Without getting into political opinions here, I watched the Vice Presidential debates on Tuesday, and it was incredibly refreshing to see two opposing politicians having a respectful, professional, civil debate.  So I'm thankful for that glimmer of hope!

Mom and Dad got their silver bathroom tile redone (the original tile was turning orange for reasons unknown) -- but yay, the new tile is really pretty and classy!

This verse was part of the BSF homework... it hit me in the face as if I'd never read it before (which I know I have).  God reminding us that Scriptural prophecy is "completely reliable," then SO DIRECTLY saying, "you will do well to pay attention to it, as to a light shining in a dark place..."  because it did not come from human will, but was carried by the Holy Spirit.  I *LOVE* that.
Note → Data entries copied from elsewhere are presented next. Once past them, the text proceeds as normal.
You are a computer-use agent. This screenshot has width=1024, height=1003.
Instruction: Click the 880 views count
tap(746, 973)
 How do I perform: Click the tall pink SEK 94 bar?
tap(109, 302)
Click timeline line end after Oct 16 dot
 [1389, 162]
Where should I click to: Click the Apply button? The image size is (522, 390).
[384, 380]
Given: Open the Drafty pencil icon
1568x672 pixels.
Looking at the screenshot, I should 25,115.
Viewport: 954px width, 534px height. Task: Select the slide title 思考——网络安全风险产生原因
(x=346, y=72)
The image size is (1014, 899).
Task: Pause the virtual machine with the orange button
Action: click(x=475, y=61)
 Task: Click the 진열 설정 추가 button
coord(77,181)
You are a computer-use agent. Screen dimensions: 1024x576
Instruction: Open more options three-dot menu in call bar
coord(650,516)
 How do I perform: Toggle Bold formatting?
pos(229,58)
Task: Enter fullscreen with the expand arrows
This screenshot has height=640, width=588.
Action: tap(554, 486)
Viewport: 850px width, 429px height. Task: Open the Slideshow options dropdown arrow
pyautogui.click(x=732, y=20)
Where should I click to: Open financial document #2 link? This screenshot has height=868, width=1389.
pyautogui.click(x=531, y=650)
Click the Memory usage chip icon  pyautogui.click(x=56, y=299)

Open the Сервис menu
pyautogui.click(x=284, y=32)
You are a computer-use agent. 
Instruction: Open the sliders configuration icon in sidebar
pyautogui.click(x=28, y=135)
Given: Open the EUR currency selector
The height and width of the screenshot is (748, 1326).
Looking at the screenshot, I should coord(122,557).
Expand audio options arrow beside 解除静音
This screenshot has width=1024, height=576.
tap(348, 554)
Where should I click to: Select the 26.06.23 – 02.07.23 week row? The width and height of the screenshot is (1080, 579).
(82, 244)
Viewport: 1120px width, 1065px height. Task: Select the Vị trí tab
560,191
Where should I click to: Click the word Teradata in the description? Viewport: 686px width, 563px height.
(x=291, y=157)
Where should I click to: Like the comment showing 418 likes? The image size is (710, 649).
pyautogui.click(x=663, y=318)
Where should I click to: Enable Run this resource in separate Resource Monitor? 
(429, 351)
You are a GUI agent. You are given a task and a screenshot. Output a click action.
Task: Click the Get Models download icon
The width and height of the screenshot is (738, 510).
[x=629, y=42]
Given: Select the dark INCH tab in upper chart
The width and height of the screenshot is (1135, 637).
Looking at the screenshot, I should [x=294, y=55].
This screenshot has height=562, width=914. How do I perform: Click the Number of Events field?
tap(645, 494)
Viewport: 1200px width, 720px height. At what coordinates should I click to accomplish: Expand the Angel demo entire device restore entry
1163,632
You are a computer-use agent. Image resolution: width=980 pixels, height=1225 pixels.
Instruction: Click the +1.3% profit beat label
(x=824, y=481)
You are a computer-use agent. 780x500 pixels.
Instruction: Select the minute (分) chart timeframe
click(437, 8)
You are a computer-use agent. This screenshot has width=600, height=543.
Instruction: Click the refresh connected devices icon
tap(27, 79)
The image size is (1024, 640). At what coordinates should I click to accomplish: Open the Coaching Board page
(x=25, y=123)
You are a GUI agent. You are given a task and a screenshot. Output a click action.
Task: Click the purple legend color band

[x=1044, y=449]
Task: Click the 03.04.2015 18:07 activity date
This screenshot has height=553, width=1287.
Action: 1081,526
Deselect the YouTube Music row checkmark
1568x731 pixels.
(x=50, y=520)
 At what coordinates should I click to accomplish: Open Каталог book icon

I also love that they keep pointing out that Revelation is "a treasure trove of HOPE," drawing our attention to the victory, restoration, and renewal we are promised by our God whose word is completely reliable.  It's the hope that anchors our souls and strengthens us to be faithful and endure all the chaos and hardship that comes between now and then - I'm grateful to be studying it and trying to really soak it in!

Chet called me out with this meme, which feels very ME! lol

I said I would ask for a group pic (and promptly created this ridiculousness with the Canva app). lol
For real, though, what an absolutely freeing GIFT to know that Heaven awaits us - I love thinking about what life will be like there... basically the whole and complete and unending version of all the VERY BEST things we've ever experienced here! ❤❤

My new scrapbook arrived last night - even though I'd just seen it online, it made my day to see the printed pages in person - always fun!  This three-year season involved SO MUCH questioning, prayer, wrestling, and change - a lot of memories written on my heart.  I may be paraphrasing, but Chet recently said he would have me go through what we lovingly call the "Malori 2.0" season again (meaning he would not remove that painful narrative from my story) because it led to so much inner growth and positive change.  I'm always grateful when others see and affirm that, and I love it when I can look back at something that felt hard and like hopes being crushed... and truly see how God's plan was higher and better than mine.  (Which it always is - I just don't always see it this clearly).  There was also the very memorable pandemic year and hundreds of fun photos and events worth preserving! ❤

Speaking of memories, here is this double-stroller gem from 10 years ago today!
Babies... CUTENESS!!

Also on my mind today: one year ago (10-3-23) was my first time leading a counseling session.  Another vivid memory that's written on my heart and that I cannot share much about here!  I'll just say I'm very grateful for that initial experience and for growing in my counseling skills and my walk with God over the past year.  He's been good and kind and faithful in opening the right doors and closing the wrong ones, and I'm reminding myself of that every time I feel worried/confused about the path ahead!

Finally, 90 days from today will be January 1, 2025!  I wrote about my 4th Quarter Focus earlier this week.  Aligned with that, the two *daily* goals I am setting for the next 90 days are 30-minutes of daily cardio (walking/riding/etc. - it can be broken up as needed) and 5 minutes of Scripture meditation - (choosing one verse or passage per day and really sitting with it and meditating on it - eyes closed, focused thinking and prayer - starting with the prophecy verse above).  Both goals feel doable and very worth doing!  I don't have a daily career-focused goal, but I believe healthier choices and staying close to God will help me with direction and mindset there!

Alrighty then.  Happy Mean Girls Day (which now makes me think of Babah and her Veraden friends).  And in case no one else tells you today, here's a friendly reminder that I love you and believe in you, and that you would do well to pay attention to God's future prophecies and promises, "as to a light shining in a dark place!"  Seriously, yay for BSF tonight - and what a phenomenal verse of hope for people living in dark times!